Bu itibarla, başvuru ile davalı şirketin itiraza mesnet markaları arasında SMK’nın 6/1-b maddesi anlamında benzerlik koşulu oluşmadığından davanın kabulüne karar verilmesi gerekirken yazılı şekilde davanın reddine karar verilmesi doğru olmamış, HMK’nın 353/1-b-2. maddesinde, yargılamada eksiklik bulunmamakla beraber, kanunun olaya uygulanmasında hata edilip de yeniden yargılama yapılmasına ihtiyaç duyulmadığı takdirde veya kararın gerekçesinde hata edilmişse “düzelterek yeniden esas hakkında” duruşma yapılmadan karar verilmesi gerektiği düzenlendiğinden, Dairemizce davacı vekilinin başvurusunun kabulü ile HMK’nın 353/1-b-2. maddesi uyarınca aşağıdaki şekilde hüküm tesis edilmiştir.

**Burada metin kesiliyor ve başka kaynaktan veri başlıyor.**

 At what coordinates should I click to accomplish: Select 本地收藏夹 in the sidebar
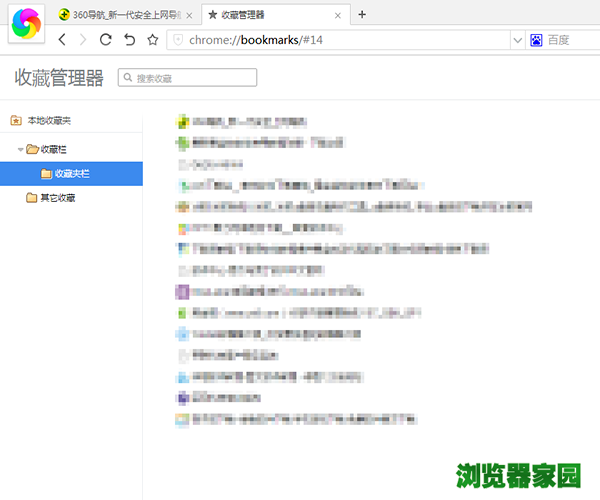(x=48, y=121)
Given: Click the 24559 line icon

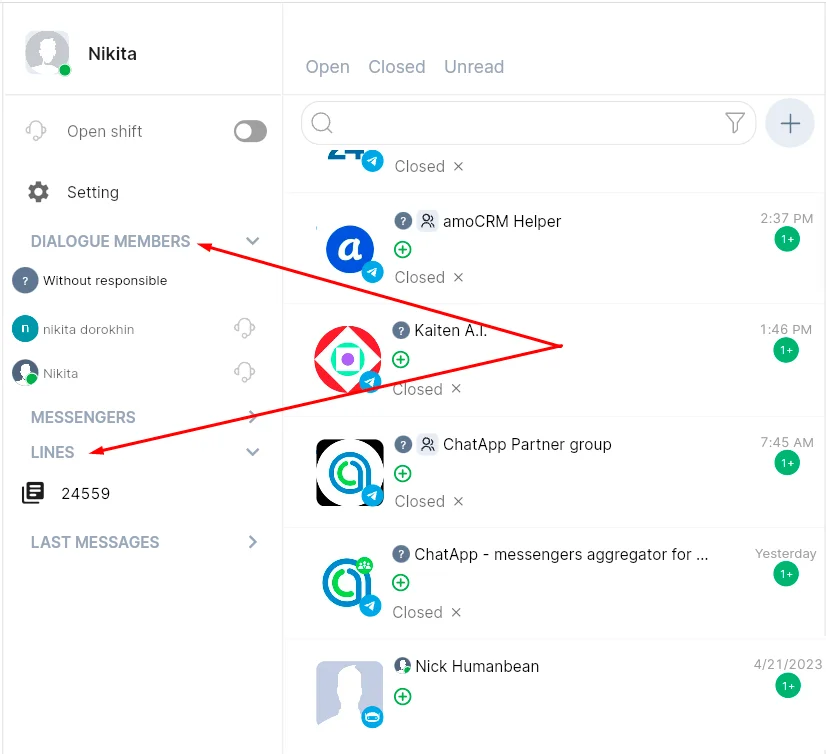Looking at the screenshot, I should point(33,493).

HÜKÜM : Gerekçesi yukarıda belirtildiği üzere;
1-Davacı vekilinin istinaf başvurusunun HMK’nın 353/1-b-2 maddesi gereğince kabulü ile Ankara 3. Fikri ve Sınaî Haklar Hukuk Mahkemesi 17/09/2020 gün ve 2019/411 E. – 2020/235 K. sayılı kararının KALDIRILMASINA;
2-Davanın KABULÜ ile, YİDK’nın 21/11/2019 tarih ve 2019-M-8438 sayılı kararının İPTALİNE,
3-Harçlar Kanunu’na göre alınması gereken 179,90-TL maktu karar ve ilam harcından peşin olarak alınan 44,40-TL harcın mahsubu ile bakiye 135,50-TL’nin davalılardan tahsili ile Hazineye irat kaydına,
4-Davacı kendisini vekille temsil ettirmiş olduğundan, karar tarihinde yürürlükte bulunan AAÜT hükümlerine göre belirlenen 15.000,00.TL maktu vekalet ücretinin davalılardan alınarak davacıya verilmesine,
5-Davacı tarafından ilk derece yargılaması sırasında yapılan 1.800,00-TL bilirkişi ücreti, 304,00-TL tebligat ve posta masrafı ile istinaf aşamasında yapılan 162,10-TL istinaf kanun yoluna başvurma harcı ve 41,00-TL tebligat ve posta giderleri toplamından oluşan 2.307,10 TL yargılama gideri ve 44,40-TL başvurma harcı, 44,40-TL peşin harç tutarı eklenerek oluşan toplam 2.395,90-TL’nin davalılardan alınarak davacıya verilmesine,
6-Davalı …. A.Ş. tarafından ilk derece ve istinaf aşamasında yapılan 24,50-TL yargılama giderinin anılan davalı uhdesinde bırakılmasına,
7-Yatırılan ve kullanılmayan gider avansının, hükmün kesinleşmesini müteakip re’sen davacıya iadesine (HMK m.333),
8-Davacıdan peşin olarak alınan 59,30.TL maktu istinaf karar ve ilam harcının, karar kesinleştiğinde ve talep halinde davacıya iadesine,
9-İstinaf aşamasında duruşma açılmadığından taraflar lehine vekalet ücreti takdirine yer olmadığına,
Dair, dosya üzerinde yapılan inceleme sonucunda oybirliği ile 19/01/2023 tarihinde HMK 361. maddesi uyarınca kararın tebliğinden itibaren iki hafta içerisinde Yargıtay temyiz yolu açık olmak üzere karar verildi.

GEREKÇELİ KARARIN YAZILDIĞI TARİH: 01/02/2023

Başkan

Üye

Üye

Katip

Bu belge 5070 sayılı Yasa hükümlerine göre elektronik olarak imzalanmıştır.